Tenho que ficar a sós

Tenho que apagar a luz

Tenho que calar a voz

Tenho que encontrar a paz

Tenho que folgar os nós

Dos sapatos, da gravata

Dos desejos, dos receios

Tenho que esquecer a data

Tenho que perder a conta

Tenho que ter mãos vazias

Ter a alma e o corpo nus 

 

No final deste dia de jejum, esta é a hora – de, nesse salão em comunidade, encontrar seu espaço sozinho, abrir mão de todas as máscaras que te trouxeram até aqui, encontrar a paz e, com a alma nua, falar com Deus.

 

Chatimá Tová!

Ahavá Rabá – uma tradução interpretativa

 

Com intensidade, ama toda a Tua criação e, em meio a ela, o povo de Israel. Um papel especial Você nos atribuiu, educando-nos na Torá e nas Mitzvot, para que possamos concretizar a mensagem de Justiça e compaixão nesta terra. Por isso, Adonai, ao nos levantar e ao irmos deitar, refletimos sobre Teus ensinamentos, sentindo a Torá como um motivo de alegria, e as Mitzvot como um manancial de vida. Nosso compromisso é estudar, interpretar as fontes judaicas durante nossa existência, e viver de acordo com elas. Abençoado sejas, Adonai, que amas o povo de Israel.

 

Uma kavaná para a Amidá silenciosa

Quando o fundador do movimento chassídico, o Baal Shem Tov via que havia o risco de problemas para os Judeus, seu costume era ir a uma certa parte da floresta e meditar. Lá, ele acendia uma fogueira e dizia uma reza especial; com isso, um milagre acontecia e o problema era evitado. 
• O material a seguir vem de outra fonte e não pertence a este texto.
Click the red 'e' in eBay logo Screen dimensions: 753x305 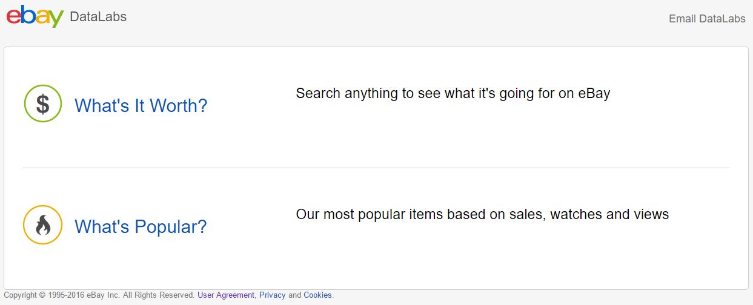[x=13, y=16]
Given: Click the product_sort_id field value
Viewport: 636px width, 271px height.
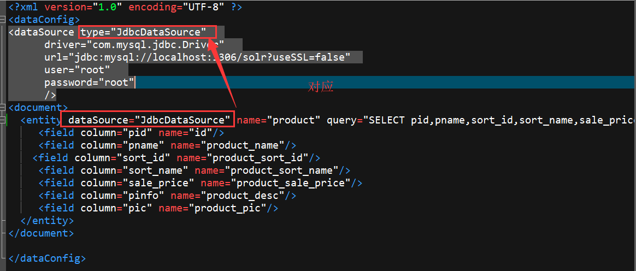Looking at the screenshot, I should coord(261,158).
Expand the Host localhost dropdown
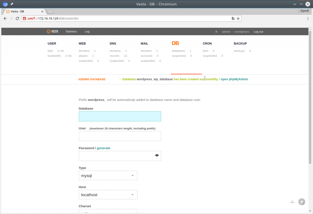The height and width of the screenshot is (214, 313). click(x=108, y=195)
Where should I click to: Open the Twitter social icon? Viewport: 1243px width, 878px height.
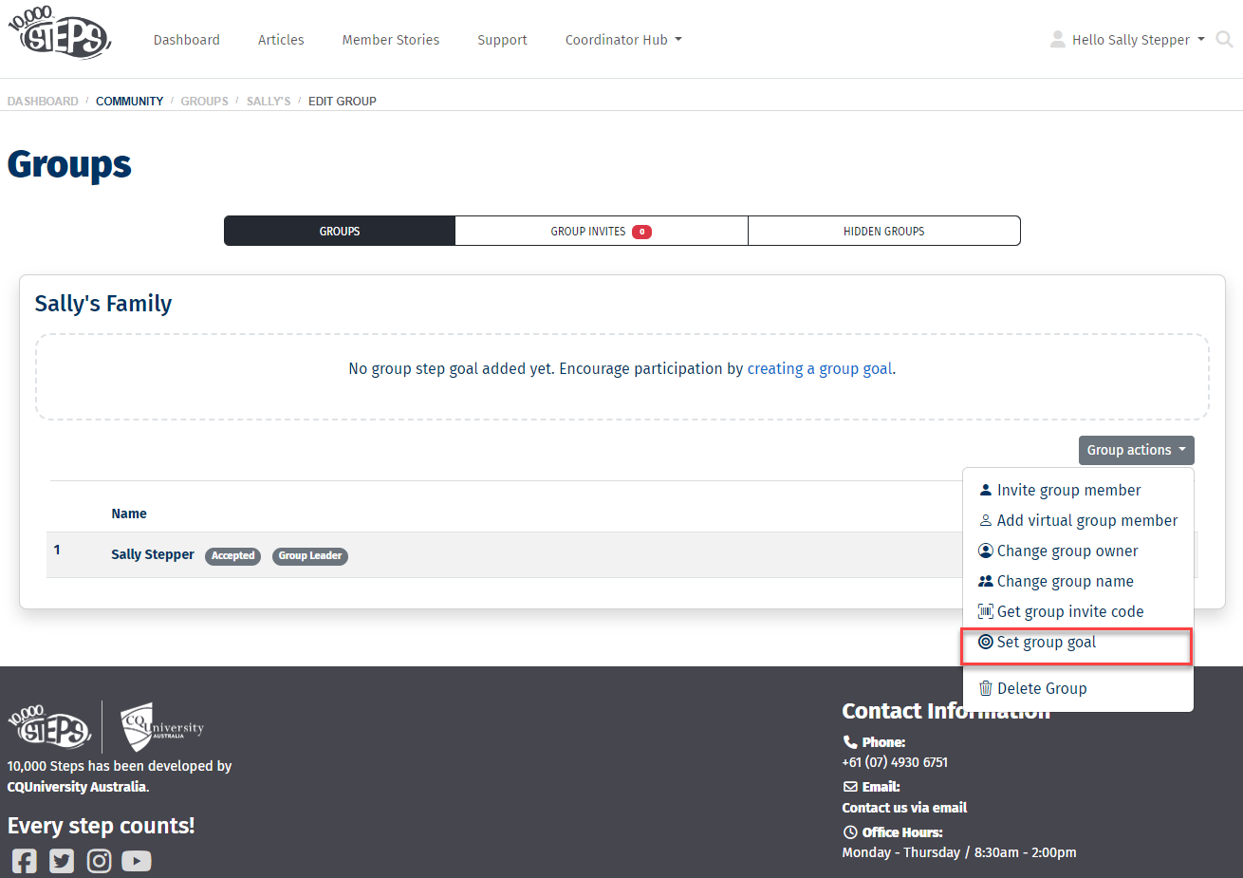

Muitos anos depois, quando seu discípulo, o Magid de Mezritch, enfrentou um problema semelhante e teve que pedir ajuda aos céus, ele foi ao mesmo lugar da  floresta e disse “ריבונו של עולם, Senhor do Universo, escute: Eu não sei como acender o fogo, mas eu ainda sei dizer a reza. E o milagre foi alcançado.

Anos depois, o Rabino Moshe-leib de Sasov, também teve que salvar o seu povo. Ele foi à floresta e disse, “Eu não sei acender o fogo nem dizer a reza. Mas eu sei o lugar e isso tem que ser suficiente.” E foi suficiente e o milagre foi alcançado.

Foi então a vez do Rabino Israel de Rizhin ajudar o povo. Sentado em sua poltrona, sua cabeça entre as mãos, ele disse a Deus, “Eu não sei acender o fogo nem dizer a reza. Eu nem meso sei como encontrar o lugar na floresta. Só o que eu sei fazer é contar a história, e isto tem que ser suficiente.

E foi suficiente. 

 

A Amidá silenciosa encontra-se entre as páginas 14 e 25. Use o texto em hebraico ou em português como base, ou simplesmente conte a sua história a Deus.